[RFC] Implementing a matrix multiply & vector operation fusing optimization

Perhaps the easiest way to explain the goal of this discussion is by providing a motivating example:

// We have three matrices, A, B, and C.

// At a higher level of abstractin, the pseudocode would look like this:
A_add = eltwise_mul(A, 0.5f);
C = matmul(A, B);
C = relu(C);

With the advent of AI, there are many architectures dedicated to accelerating dense matrix multiply, such as Intel AMX, Arm SME, Huawei Ascend and many other accelerators. They often also come with a vector ISA attached, so that often times it is better to fuse elementwise operations on the input and output of the matrix multiply operations (pre- and post-processing) together:

// Innermost loop (general idea):
for (tiled_k...)
	%a = load %A[offset_a(tiled_k...)] : vector<8xf32>
	%scaled_a = vector.mulf %a, 0.5f : vector<8xf32>
	%b = load %B[offset_b(tiled_k...)] : vector<8xf32>
	%c = vector.dot (or outer product, or matrix-multiply, etc.) %a, %b : f32
	%result = vector.relu %c : f32
	store %result, %C[offset_c(tiled_k...)]

The difficult part regarding this in the existing infrastructure is that once the operations fuse and gets lowered into (affine) loops, it becomes very hard for us to recognize what kind of operation it is and to vectorize using both the matrix and vector accelerators. We think that it would make a lot of sense for there to be an intermediate step/operation, where matrix multiply ops are able to be grouped with elementwise pre- and post-processing operations.

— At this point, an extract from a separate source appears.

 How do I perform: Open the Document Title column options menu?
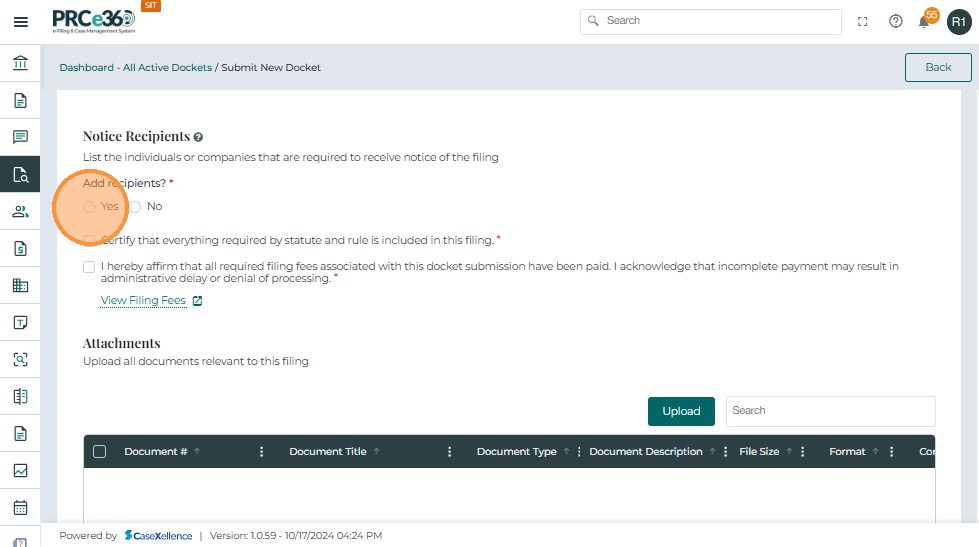(450, 452)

Our initial idea is to express this using the linalg dialect somehow, but we have not determined a specific syntax yet, but something similar to this:

linalg(?).fused_matmul ins(%A, %B) outs (%C) {
	// pre-processing
	// post processing

Hence our RFC: We wanted to start a discussion with the community around this topic. How can we enforce the internal operations to be elementwise? Do we want to restrict ourselves to elementwise operations for pre and post-processing? Is this easier using a linalg.generic? Or maybe some other interface would be more appropriate?

We can probably leave the detailed analysis and lower procedure for a later discussion, here we just want to get feedback on the initial idea to see if we are starting off on the right foot. Thanks.

1 Like

Just use 3 linalg ops along with the tiling and fusion transformations: they preserve the high level nature of the linalg ops after fusion in a containing scf.for or scf.foreach_thread.

This part of the system is designed precisely for the use case you describe.

I can elaborate more next week if needed.

Please do!

Hi Frank,

Sorry for the long delay …

I have started this post and a place to commonalize experiments answering such questions in PSA: Status of end-to-end Structured Codegen on Tensors and Declarative Pipelines.

I’ll try to add an example in the same location soon for a simple CPU fusion.

1 Like